▶ **PROBLEM TO SOLVE**
Lay out the entries from the line with "The width and" up to and including the line with "Click the checkmark icon beside Domain core" as a Markdown table with the columns Row and Line, numbering each line and leaving out any blank lines.

▶ **INFORMATION GIVEN**
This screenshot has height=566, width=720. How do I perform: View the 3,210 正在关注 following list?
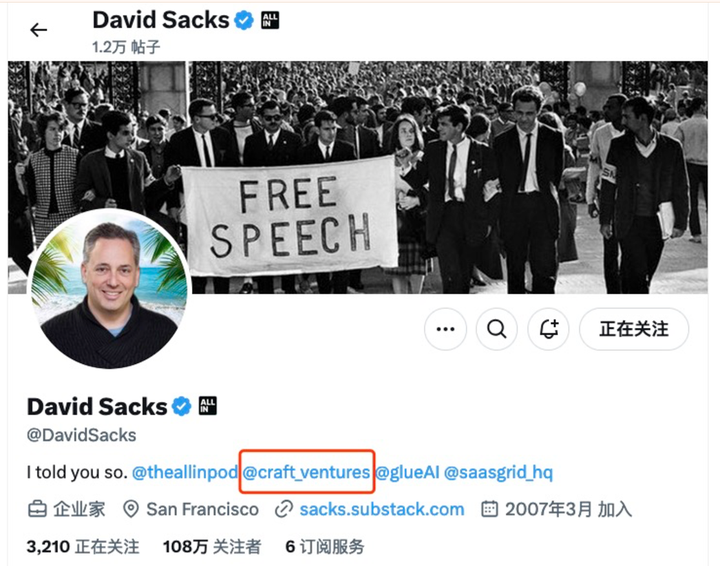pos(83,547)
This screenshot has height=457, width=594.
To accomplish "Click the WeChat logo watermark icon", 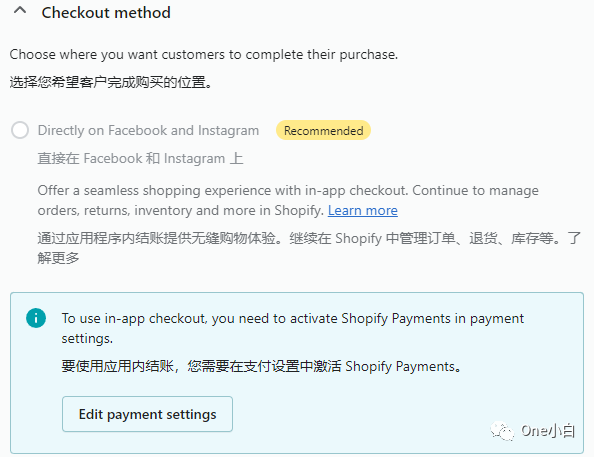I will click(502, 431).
--
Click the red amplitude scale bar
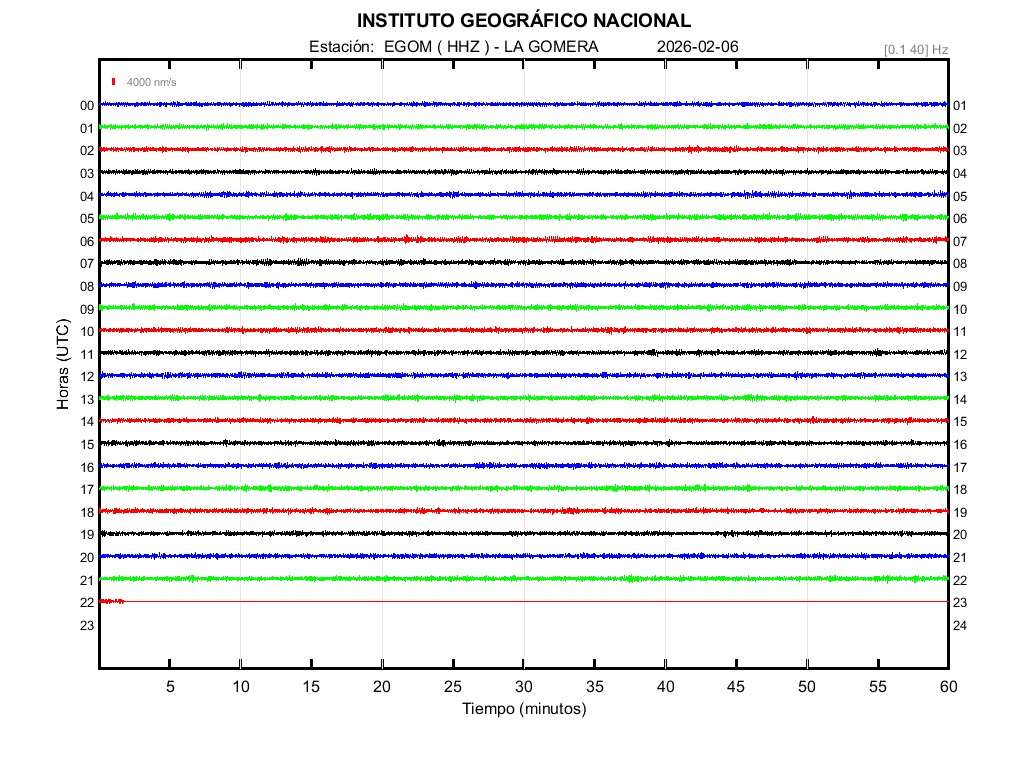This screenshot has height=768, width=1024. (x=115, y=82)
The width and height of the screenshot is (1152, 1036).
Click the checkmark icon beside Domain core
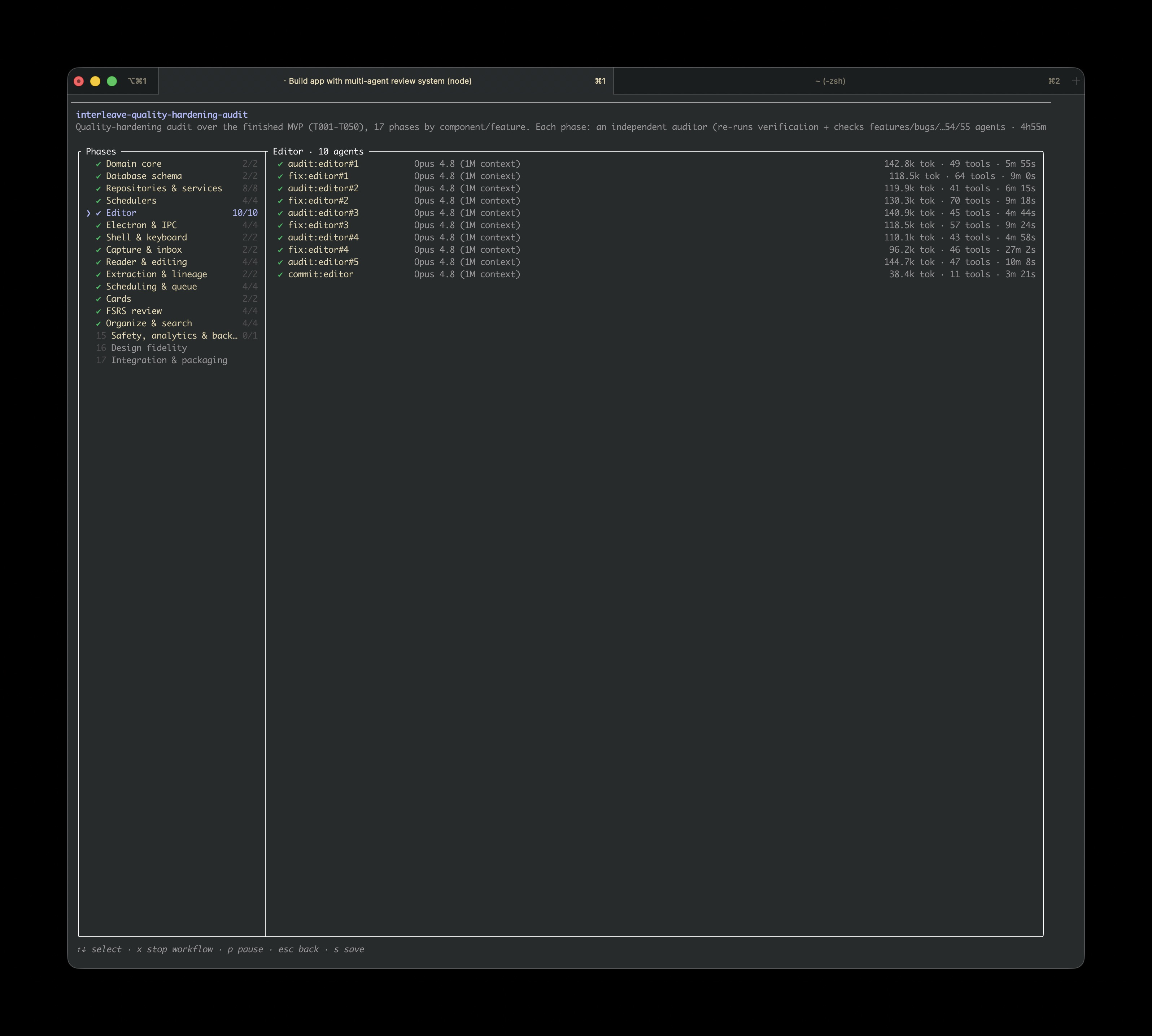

▶ **THE SOLUTION**
| Row | Line |
|---|---|
| 1 | The width and height of the screenshot is (1152, 1036). |
| 2 | Click the checkmark icon beside Domain core |